Celebrating National Poetry Month

by Kim on April 1, 2009 · 20 comments

Since 1996, the Academy of American Poets has declared that April is National Poetry Month.  In honor of that, I’ll be celebrating poetry every Wednesday in April with a poem by my favorite poet, Billy Collins. Read on to learn why I love him so much and read today’s poem, “Marginalia.”

I haven’t always been a fan of poetry, I think because schools don’t do a good job of picking out poetry that speaks to students. Although classic writers like T.S. Eliot and e.e. cummings are important, their poetry can also be impenetrable and hard to understand, especially for people who haven’t tried reading poetry before. I, for example, consider myself to be of above-average intelligence, and I still couldn’t find my way through “The Love Song of J. Alfred Prufrock” when I read it as a junior in college (this, after years of being taught how to read poetry).  While I love some of this classic poetry now, I think making a students first exposure turns them off to poetry and prevents them from ever making the leap to liking and understanding it.

Anyway, I digress.  I first started to appreciate poetry after I read Billy Collins’ collection Picnic, Lightening. When our teacher assigned us a poem from the collection to analyze, I was terrified.
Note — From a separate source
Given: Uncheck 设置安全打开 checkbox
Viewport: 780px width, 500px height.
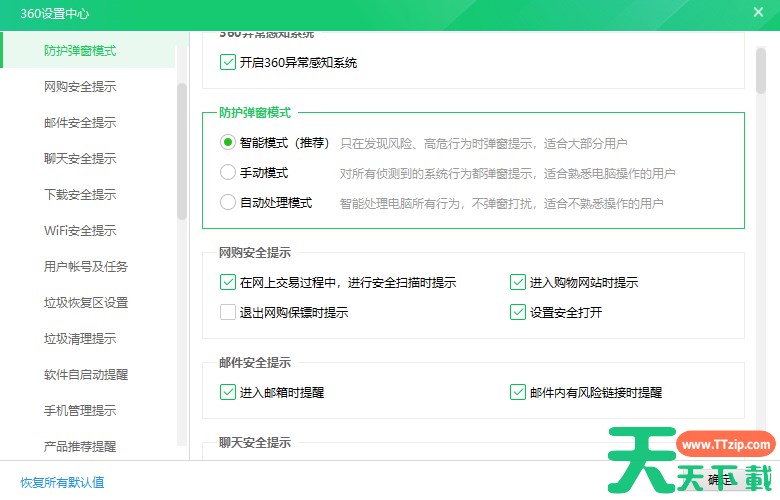Looking at the screenshot, I should tap(517, 312).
But as soon as I began to read the book, I found that well-written poetry doesn’t have to fly over your head to still be meaningful.  I fell in love with Collins’ writing through poems like “I Go Back to the House for a Book” and “Taking off Emily Dickinson’s Clothes.”
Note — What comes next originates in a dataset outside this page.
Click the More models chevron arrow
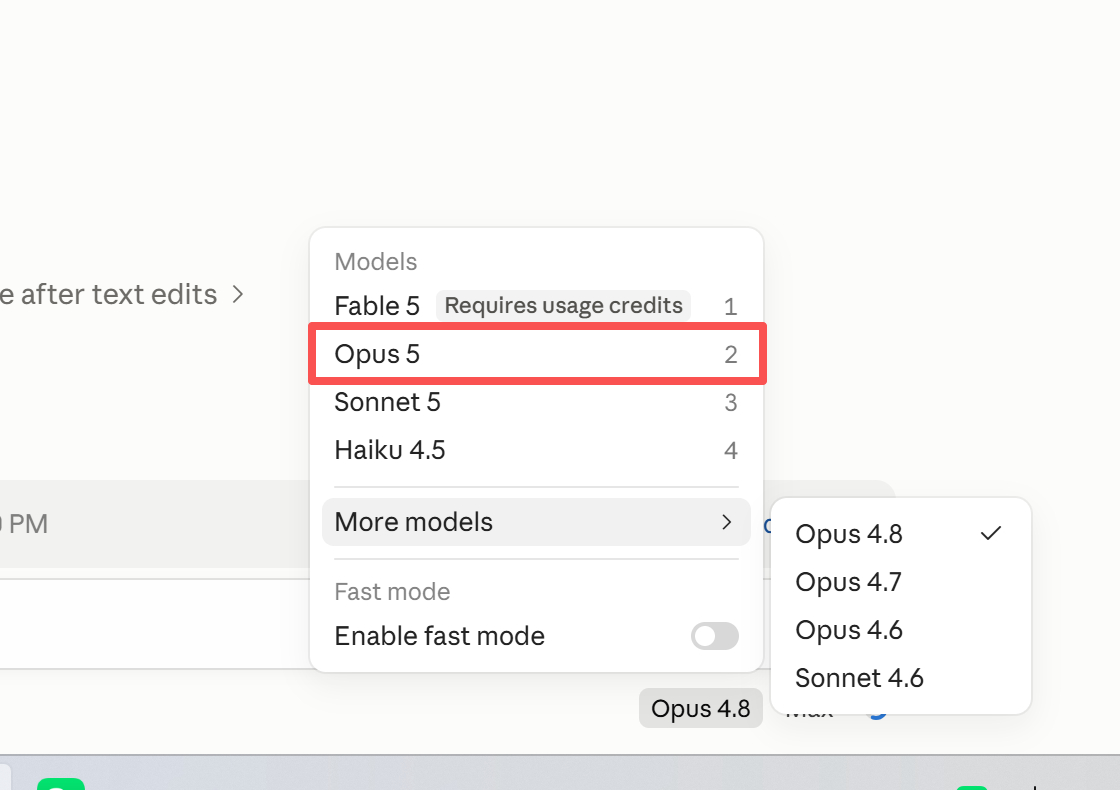 click(x=726, y=522)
In honor of Mr. Eret, the teacher that first introduced me to Billy Collins, I’m happy to present the poem I had to analyze for his class, “Marginalia,” as the first taste of Billy Collins for National Poetry Month.


by Billy Collins

Sometimes the notes are ferocious,
skirmishes against the author
raging along the borders of every page
in tiny black script.
If I could just get my hands on you,
Kierkegaard, or Conor Cruise O’Brien,
they seem to say,
I would bolt the door and beat some logic into your head.

Other comments are more offhand, dismissive –
“Nonsense.” “Please!” “HA!!” –
that kind of thing.
I remember once looking up from my reading,
my thumb as a bookmark,
trying to imagine what the person must look like
why wrote “Don’t be a ninny”
alongside a paragraph in The Life of Emily Dickinson.

Students are more modest
needing to leave only their splayed footprints
along the shore of the page.
One scrawls “Metaphor” next to a stanza of Eliot’s.
Another notes the presence of “Irony”
fifty times outside the paragraphs of A Modest Proposal.
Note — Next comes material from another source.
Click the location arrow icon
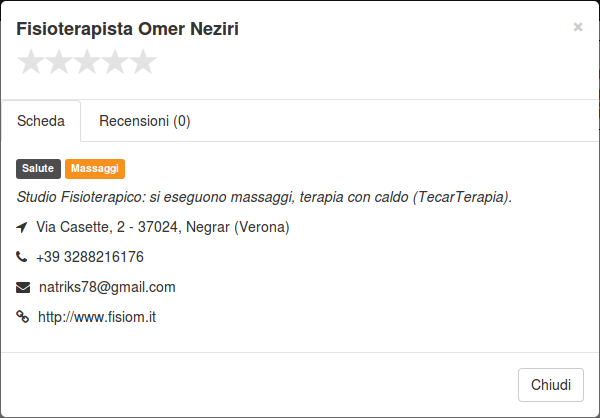 [22, 227]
Or they are fans who cheer from the empty bleachers,
Hands cupped around their mouths.
“Absolutely,” they shout
to Duns Scotus and James Baldwin.
“Yes.” “Bull’s-eye.” “My man!”
Check marks, asterisks, and exclamation points
rain down along the sidelines.

And if you have managed to graduate from college
without ever having written “Man vs. Nature”
in a margin, perhaps now
is the time to take one step forward.

We have all seized the white perimeter as our own
and reached for a pen if only to show
we did not just laze in an armchair turning pages;
we pressed a thought into the wayside,
planted an impression along the verge.

Even Irish monks in their cold scriptoria
jotted along the borders of the Gospels
brief asides about the pains of copying,
a bird signing near their window,
or the sunlight that illuminated their page-
anonymous men catching a ride into the future
on a vessel more lasting than themselves.

And you have not read Joshua Reynolds,
they say, until you have read him
enwreathed with Blake’s furious scribbling.

Yet the one I think of most often,
the one that dangles from me like a locket,
was written in the copy of Catcher in the Rye
I borrowed from the local library
one slow, hot summer.
I was just beginning high school then,
reading books on a davenport in my parents’ living room,
and I cannot tell you
how vastly my loneliness was deepened,
how poignant and amplified the world before me seemed,
when I found on one page

A few greasy looking smears
and next to them, written in soft pencil-
by a beautiful girl, I could tell,
whom I would never meet-
“Pardon the egg salad stains, but I’m in love.”